Advice from Doug McIlroy — the source of pipes!

Literate programming and Unix tools

Programming pearls: Literate programming, by Jon Bentley with Don Knuth, CACM, May 1986

When was the last time you spent a pleasant evening in a comfortable chair, reading a good program? …

… I wrote Knuth a letter, asking whether he had any spare programs handy that I might publish.… He responded, “Why should you let me choose the program? My claim is that programming is an artistic endeavor and that the WEB system gives me the best way to write beautiful programs. Therefore I should be able to meet a stiffer test: I should be able to write a superliterate program that will be noticeably better than an ordinary one, whatever the topic.
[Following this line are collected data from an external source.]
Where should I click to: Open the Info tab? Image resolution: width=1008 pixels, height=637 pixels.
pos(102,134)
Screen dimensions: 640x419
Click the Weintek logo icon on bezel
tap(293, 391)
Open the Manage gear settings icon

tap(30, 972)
So how about this: you tell me what sort of program you want me to write, and I’ll try to prove the merits of literate programming by finding the best possible solution to whatever problem you pose—at least the best by current standards.” …
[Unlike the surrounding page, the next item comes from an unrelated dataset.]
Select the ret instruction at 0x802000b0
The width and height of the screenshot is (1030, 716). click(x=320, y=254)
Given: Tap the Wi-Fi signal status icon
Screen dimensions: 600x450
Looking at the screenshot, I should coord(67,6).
I chose a problem that I had assigned to several classes on data structures.

Given a text file and an integer K, you are to print the K most common words in the file (and the number of their occurrences) in decreasing frequency.

I left open a number of issues, such as the precise definition of words and limits on sizes such as maximum number of words. I did impose an efficiency constraint: a user should be able to find the 100 most frequent words in a twenty-page technical paper without undue emotional trauma.
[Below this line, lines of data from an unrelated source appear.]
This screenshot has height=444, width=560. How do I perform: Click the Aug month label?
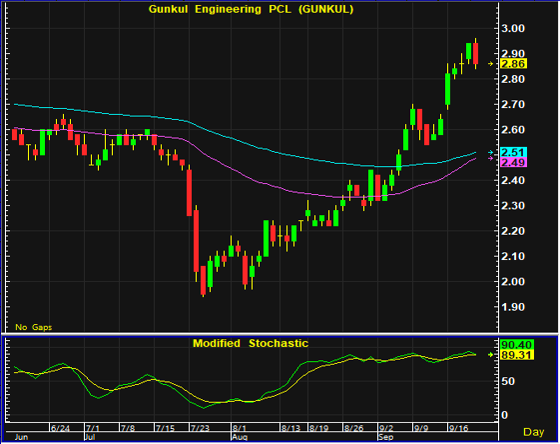(x=239, y=437)
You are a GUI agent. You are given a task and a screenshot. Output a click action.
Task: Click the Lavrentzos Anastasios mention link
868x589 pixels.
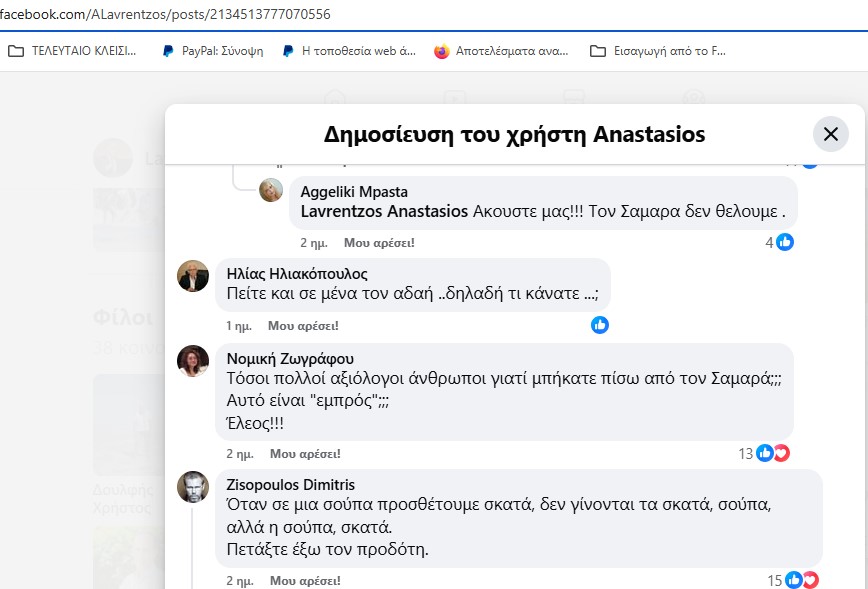coord(384,211)
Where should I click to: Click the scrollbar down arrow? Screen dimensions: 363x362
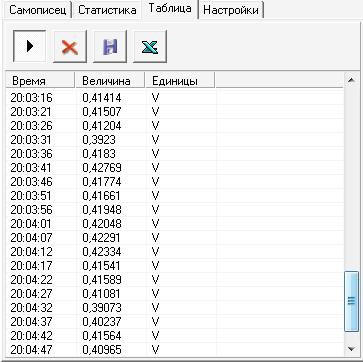[x=351, y=349]
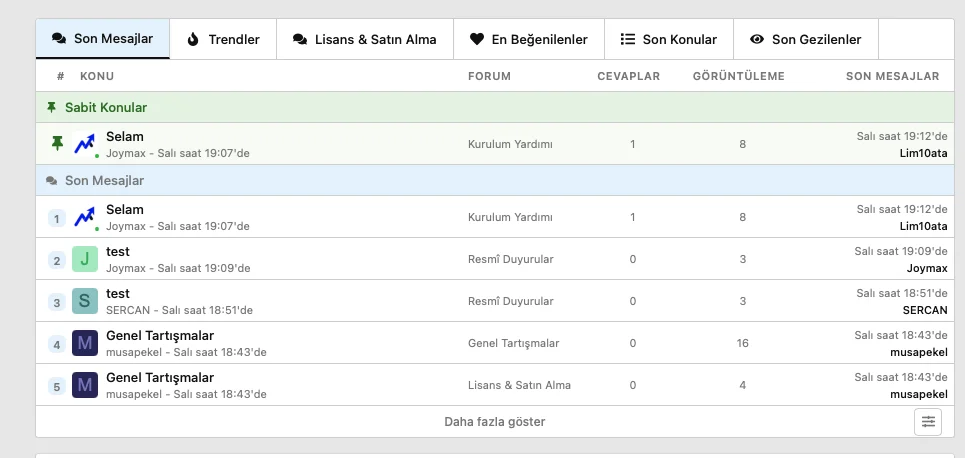
Task: Expand list with Daha fazla göster
Action: (x=494, y=422)
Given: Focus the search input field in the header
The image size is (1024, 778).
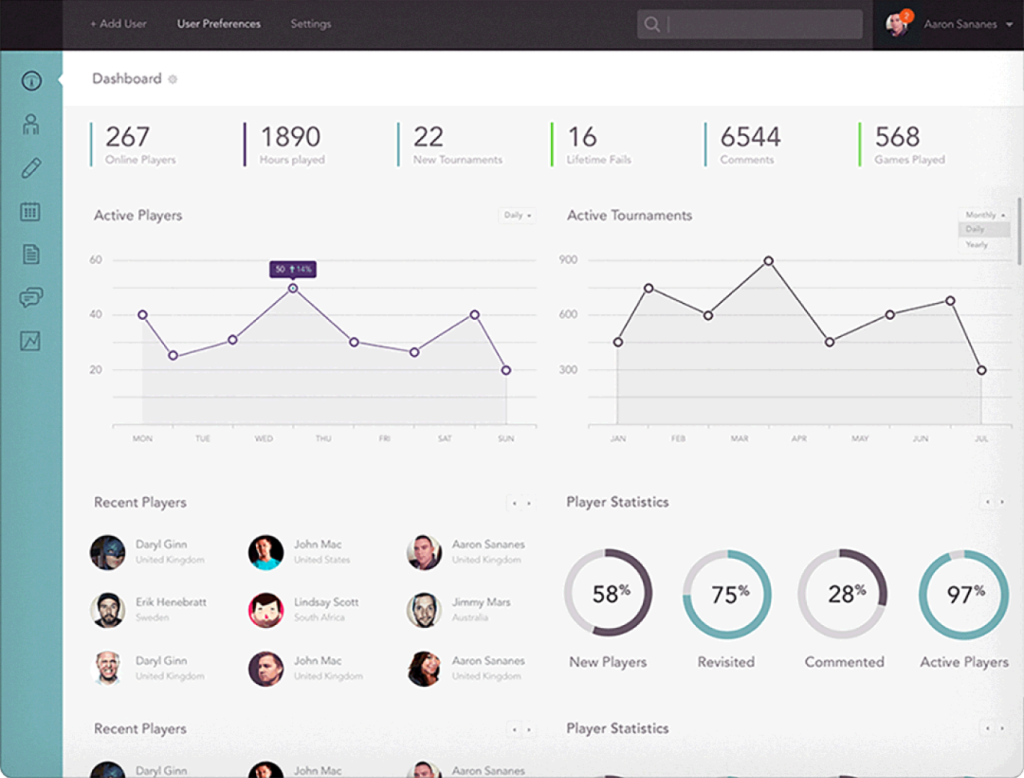Looking at the screenshot, I should [x=762, y=25].
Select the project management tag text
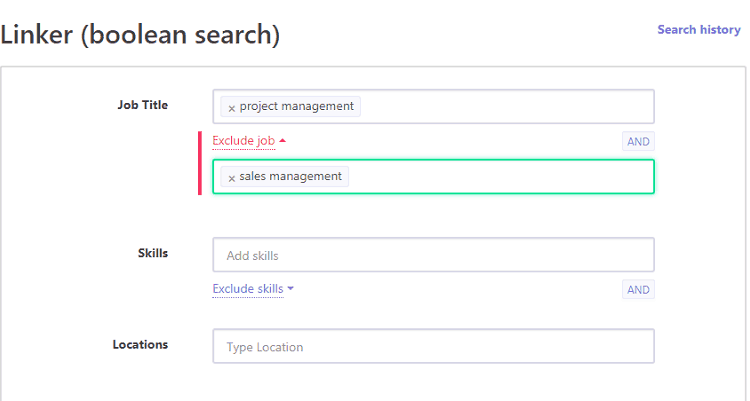Screen dimensions: 750x401 (x=297, y=106)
Programming pearls: A literate program, by Jon Bentley with Don Knuth and Doug McIlroy; CACM, June 1986

From Knuth’s program:

Given a word in the buffer, we will want to look for it in a dynamic dictionary of all words that have appeared so far. We expect many words to occur often, so we want a search technique that will find existing words quickly. Furthermore, the dictionary should accommodate words of variable length, and (ideally) it should also facilitate the task of alphabetic ordering.

These constraints suggest a variant of the data structure introduced by Frank M. Liang in his Ph.D. thesis [“Word Hy-phen-a-tion by Com-pu-ter,” Stanford University, 1983]. Liang’s structure, which we may call a hash trie, requires comparatively few operations to find a word that is already present, although it may take somewhat longer to insert a new entry. Some space is sacrificed—we will need two pointers, a count, and another 5-bit field for each character in the dictionary, plus extra space to keep the hash table from becoming congested—but relatively large memories are commonplace nowadays, so the method seems ideal for the present application.

From Doug McIlroy’s review:

I found Don Knuth’s program convincing as a demonstration of WEB and fascinating for its data structure, but I disagree with it on engineering grounds. …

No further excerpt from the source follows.